Aujourd’hui, Bamboo commercialise le serveur B1000N (1 à 2 lames, chacune avec quatre cartes serveur). Ceux-ci sont basés sur une puce ARM NXP LX2160A avec 16 cœurs Cortex-A72 avec une fréquence maximale de 2,2 GHz. Par exemple, un châssis B1008N contient 128 cœurs, 512 Go de DRAM (avec 16 canaux de mémoire DDR4) et 64 To de stockage NVMe. Pour le prix de ce modèle, nous atteignons 10 000 $ hors taxes, le prix d’un serveur PowerEdge R740XD chez Dell avec un Intel Xeon Gold 6240L.

Deux modèles B1000N sont désormais disponibles auprès de Bamboo Systemes, le B1004N et le B1008N. (Crédit D.R.)
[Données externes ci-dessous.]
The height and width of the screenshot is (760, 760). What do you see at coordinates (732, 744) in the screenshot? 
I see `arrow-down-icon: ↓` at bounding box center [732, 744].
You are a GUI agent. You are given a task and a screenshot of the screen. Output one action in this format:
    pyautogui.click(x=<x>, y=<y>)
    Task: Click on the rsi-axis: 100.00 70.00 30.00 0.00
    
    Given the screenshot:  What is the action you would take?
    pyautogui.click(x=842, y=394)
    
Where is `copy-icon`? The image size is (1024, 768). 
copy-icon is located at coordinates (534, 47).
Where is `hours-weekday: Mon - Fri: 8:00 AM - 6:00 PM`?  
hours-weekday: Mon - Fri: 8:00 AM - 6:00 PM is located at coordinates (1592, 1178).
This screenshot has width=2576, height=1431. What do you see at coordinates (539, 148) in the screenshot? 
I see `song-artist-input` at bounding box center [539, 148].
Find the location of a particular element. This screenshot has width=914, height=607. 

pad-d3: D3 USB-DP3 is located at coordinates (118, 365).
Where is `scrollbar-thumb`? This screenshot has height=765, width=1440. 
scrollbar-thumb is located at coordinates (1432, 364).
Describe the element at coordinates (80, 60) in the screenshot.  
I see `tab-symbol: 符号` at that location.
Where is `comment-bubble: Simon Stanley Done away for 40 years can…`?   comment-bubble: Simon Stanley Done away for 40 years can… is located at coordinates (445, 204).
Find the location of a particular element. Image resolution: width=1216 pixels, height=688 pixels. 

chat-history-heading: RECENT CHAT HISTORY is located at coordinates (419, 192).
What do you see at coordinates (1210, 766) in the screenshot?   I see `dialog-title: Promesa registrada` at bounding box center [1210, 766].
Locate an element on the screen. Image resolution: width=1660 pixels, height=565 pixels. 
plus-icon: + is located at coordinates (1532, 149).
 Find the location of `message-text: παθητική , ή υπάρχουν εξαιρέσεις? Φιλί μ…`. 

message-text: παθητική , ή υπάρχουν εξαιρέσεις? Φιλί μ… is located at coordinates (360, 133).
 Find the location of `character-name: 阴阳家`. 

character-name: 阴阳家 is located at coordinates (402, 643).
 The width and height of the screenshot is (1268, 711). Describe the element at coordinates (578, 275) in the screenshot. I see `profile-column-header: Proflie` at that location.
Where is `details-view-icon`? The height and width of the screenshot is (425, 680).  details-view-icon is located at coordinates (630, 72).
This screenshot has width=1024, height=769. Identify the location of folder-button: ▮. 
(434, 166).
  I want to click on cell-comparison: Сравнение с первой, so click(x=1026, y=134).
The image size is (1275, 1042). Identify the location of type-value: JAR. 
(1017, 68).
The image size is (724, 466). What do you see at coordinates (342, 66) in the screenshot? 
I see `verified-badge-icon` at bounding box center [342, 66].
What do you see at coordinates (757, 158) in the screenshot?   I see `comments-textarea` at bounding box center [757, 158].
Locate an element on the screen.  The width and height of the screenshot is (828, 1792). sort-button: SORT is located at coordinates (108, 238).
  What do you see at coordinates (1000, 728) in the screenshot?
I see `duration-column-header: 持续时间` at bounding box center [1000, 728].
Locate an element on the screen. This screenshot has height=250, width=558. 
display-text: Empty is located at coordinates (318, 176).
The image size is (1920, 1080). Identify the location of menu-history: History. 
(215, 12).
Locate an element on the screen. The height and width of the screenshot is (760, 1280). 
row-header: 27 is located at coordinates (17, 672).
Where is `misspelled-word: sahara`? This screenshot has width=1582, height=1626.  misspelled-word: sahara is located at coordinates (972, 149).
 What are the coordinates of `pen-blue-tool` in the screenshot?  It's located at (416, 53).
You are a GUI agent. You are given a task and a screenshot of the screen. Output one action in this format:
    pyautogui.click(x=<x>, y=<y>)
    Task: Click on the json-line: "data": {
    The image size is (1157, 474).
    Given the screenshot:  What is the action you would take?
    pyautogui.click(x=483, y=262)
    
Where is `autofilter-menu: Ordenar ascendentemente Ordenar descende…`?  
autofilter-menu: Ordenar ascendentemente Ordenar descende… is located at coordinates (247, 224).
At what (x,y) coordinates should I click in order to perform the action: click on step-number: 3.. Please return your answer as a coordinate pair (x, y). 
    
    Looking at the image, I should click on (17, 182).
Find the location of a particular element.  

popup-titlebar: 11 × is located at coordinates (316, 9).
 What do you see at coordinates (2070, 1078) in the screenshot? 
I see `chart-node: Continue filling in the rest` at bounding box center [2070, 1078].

Une autre brique sur le mur du serveur ARM

Les superordinateurs et les fournisseurs de services cloud parient également sur les puces ARM, qui sont moins efficaces que les séries Intel Xeon ou AMD Epyc, mais beaucoup plus éconergétiques. Huawei chinois, confronté à l’embargo américain sur les logiciels et les composants, développe également une gamme de serveurs et une gamme de baies de stockage basées sur ses puces ARM64 Kunpeng 920 associées à sa distribution Linux EulerOS. Mais on ne sait pas encore si Huawei sera en mesure d’imposer ce que ni SeaMicro, Dell, ni HPE (Moonshot) et Lenovo avec Nextscale a également échoué avec ses serveurs ARM (32 et 64 bits). Cependant, la situation évolue avec les initiatives d’Amazon (Graviton 2) et des start-up Ampere et Nuvia qui poussent également ARM sur les serveurs.